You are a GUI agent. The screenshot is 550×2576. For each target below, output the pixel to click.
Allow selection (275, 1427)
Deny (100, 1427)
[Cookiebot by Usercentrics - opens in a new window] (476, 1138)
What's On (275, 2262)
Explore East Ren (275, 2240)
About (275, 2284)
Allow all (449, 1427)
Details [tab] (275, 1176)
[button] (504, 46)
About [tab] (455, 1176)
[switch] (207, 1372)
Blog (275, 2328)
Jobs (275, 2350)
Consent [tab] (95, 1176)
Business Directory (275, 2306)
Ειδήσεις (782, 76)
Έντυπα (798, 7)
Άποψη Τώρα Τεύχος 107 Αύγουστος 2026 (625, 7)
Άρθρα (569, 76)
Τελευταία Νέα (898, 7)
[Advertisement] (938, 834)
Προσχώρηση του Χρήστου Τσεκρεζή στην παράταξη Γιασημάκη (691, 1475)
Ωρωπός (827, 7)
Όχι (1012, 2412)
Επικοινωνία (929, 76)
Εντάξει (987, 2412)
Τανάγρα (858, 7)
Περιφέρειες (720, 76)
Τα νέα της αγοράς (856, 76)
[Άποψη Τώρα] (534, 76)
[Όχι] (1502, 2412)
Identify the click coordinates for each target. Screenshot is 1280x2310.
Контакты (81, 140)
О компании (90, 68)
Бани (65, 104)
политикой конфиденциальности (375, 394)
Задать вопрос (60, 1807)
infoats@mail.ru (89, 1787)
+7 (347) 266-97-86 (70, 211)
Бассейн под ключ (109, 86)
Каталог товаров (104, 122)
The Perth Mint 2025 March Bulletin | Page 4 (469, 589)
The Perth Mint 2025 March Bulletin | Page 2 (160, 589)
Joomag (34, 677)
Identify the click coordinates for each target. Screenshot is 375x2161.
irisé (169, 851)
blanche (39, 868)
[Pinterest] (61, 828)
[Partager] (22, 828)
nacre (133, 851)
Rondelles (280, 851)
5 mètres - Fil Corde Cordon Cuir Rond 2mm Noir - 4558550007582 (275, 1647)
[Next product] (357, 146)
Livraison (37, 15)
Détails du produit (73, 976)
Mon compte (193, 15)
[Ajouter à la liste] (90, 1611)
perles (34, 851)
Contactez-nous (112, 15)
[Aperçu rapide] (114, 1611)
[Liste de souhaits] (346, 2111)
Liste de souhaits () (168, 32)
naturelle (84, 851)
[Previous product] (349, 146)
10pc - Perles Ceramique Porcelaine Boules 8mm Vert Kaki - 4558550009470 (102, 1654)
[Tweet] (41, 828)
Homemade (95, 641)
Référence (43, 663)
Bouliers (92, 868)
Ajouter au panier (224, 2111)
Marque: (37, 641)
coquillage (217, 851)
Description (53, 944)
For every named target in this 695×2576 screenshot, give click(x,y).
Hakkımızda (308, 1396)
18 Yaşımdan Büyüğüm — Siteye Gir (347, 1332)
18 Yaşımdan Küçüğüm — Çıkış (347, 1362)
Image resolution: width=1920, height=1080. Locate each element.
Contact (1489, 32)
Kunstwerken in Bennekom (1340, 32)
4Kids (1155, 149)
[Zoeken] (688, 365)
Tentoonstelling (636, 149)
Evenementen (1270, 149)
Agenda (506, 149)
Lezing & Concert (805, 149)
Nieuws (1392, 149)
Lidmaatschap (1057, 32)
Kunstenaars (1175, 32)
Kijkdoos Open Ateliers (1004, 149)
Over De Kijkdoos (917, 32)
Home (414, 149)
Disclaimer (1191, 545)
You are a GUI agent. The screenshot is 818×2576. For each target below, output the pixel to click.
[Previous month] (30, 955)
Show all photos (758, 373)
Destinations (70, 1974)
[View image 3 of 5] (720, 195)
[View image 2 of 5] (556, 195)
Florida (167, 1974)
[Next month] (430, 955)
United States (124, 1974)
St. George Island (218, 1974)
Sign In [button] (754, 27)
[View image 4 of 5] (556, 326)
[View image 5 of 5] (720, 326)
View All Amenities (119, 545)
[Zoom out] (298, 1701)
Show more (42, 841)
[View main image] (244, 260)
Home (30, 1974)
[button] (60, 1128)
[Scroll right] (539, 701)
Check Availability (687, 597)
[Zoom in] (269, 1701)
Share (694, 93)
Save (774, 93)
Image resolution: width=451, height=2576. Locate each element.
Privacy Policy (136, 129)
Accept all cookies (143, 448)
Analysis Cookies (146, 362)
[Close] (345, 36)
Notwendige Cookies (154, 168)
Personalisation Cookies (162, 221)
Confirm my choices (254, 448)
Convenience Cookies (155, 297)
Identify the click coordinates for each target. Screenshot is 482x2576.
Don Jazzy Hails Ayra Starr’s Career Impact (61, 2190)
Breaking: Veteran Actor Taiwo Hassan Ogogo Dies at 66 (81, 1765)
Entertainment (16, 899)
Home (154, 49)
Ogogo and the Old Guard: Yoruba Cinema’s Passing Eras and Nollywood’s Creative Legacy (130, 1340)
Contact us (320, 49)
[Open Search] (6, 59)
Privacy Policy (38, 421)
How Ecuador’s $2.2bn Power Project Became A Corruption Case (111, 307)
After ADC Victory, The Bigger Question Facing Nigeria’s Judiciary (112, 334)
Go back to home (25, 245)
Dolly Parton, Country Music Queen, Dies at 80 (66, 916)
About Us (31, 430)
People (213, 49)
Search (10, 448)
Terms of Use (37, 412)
——
- What to produce -
Which lines in the data hold the string "Identify"? Copy each of them.

- Exercise answer -
Identify the click coordinates for each target. Screenshot is 1280x2310.
Identify the click coordinates for each target. Screenshot is 375x2161.
Identify the click coordinates for each target. Screenshot is 482x2576.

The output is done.